Deducting Meals and Entertainment Expenses
While the Tax Cuts and Jobs Act (TCJA) of 2017 eliminated many deductions for business meals and entertainment, there are still some deductions available. Most of the deductions are in the form of business meals, but there are select exceptions of when a business can also deduct entertainment expenses.
There have been two developments that the IRS has provided guidance on: clarification on certain areas of the rules, and how the COVID-19 relief legislation passed before the end of 2020 temporarily suspends the 50 percent limit on specific business meals.
The Consolidated Appropriations Act of 2020 allows businesses to deduct 100 percent of meals provided by a restaurant during 2021 and 2022. This is in an effort to support the restaurant industry after the struggles in 2020.
Business meals that are not provided by a restaurant can still be 50 percent deducted if business is carried out during the meals, they’re not extravagant or lavish, and a number of other requirements are met. There was some question about meals provided during an entertainment activity since entertainment expenses are largely non-deductible, but the IRS has provided some guidance on that matter.
Meals provided at or near the workplace to facilitate overtime work or for the employer’s convenience that were excluded from the employees’ income as “de minimis” fringe benefits are also 50 percent deductible. The TCJA will discontinue most of these deductions beginning in 2026, but benefits will still be excludable from employee income.

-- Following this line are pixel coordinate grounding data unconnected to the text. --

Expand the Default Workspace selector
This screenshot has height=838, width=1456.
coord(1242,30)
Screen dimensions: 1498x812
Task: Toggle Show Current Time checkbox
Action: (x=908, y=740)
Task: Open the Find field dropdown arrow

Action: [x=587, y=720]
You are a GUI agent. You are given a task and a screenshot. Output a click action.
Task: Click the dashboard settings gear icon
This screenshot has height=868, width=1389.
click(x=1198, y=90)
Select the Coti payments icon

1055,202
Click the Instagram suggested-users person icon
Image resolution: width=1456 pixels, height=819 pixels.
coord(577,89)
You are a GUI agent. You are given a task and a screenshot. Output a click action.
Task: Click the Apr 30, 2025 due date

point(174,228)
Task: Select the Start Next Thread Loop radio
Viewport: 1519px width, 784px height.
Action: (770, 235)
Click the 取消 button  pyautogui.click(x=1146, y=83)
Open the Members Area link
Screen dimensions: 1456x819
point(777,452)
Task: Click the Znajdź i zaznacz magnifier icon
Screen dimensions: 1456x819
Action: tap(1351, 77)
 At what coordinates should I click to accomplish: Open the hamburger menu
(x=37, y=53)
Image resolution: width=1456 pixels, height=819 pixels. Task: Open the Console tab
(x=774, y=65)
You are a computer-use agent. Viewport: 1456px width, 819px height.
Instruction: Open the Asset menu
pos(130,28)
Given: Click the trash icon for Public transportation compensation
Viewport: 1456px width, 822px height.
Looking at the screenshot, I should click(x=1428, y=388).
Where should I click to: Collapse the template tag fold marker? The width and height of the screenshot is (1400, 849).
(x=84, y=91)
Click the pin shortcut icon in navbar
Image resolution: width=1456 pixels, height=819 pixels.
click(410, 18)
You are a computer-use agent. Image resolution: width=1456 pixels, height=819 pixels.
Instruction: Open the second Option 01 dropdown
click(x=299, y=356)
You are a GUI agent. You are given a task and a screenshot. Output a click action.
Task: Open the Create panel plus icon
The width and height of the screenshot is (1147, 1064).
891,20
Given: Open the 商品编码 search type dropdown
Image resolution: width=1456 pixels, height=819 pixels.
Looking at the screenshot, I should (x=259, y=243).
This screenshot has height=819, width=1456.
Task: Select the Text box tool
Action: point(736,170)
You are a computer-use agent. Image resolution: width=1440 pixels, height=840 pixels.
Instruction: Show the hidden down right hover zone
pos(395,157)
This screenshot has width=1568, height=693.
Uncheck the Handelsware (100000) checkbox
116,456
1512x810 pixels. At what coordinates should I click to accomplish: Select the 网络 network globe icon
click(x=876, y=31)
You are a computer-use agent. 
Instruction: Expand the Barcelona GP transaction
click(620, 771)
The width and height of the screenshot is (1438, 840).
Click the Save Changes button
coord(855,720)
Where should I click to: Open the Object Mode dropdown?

The TCJA almost put a stop to deducting costs of activities considered as “entertainment, amusement, or recreation.” Club memberships and the cost of facilities related to recreation, entertainment, or amusement are also non-deductible.
Exceptions to the Rules
There are some exceptions to the rules outlined in the paragraphs above. Businesses can deduct 100 percent of meal and entertainment expenses that are treated as employee compensation. Businesses can also deduct 100 percent of activities like holiday parties, picnics, or other outings if they are primarily for the benefit of general employees rather than owners or management. Meal and entertainment costs for select business employee or stockholder meetings or conferences can be deductible as well. For these types of events, meals are 50 percent deductible, but there are still questions of whether entertainment expenses are fully or 50 percent deductible.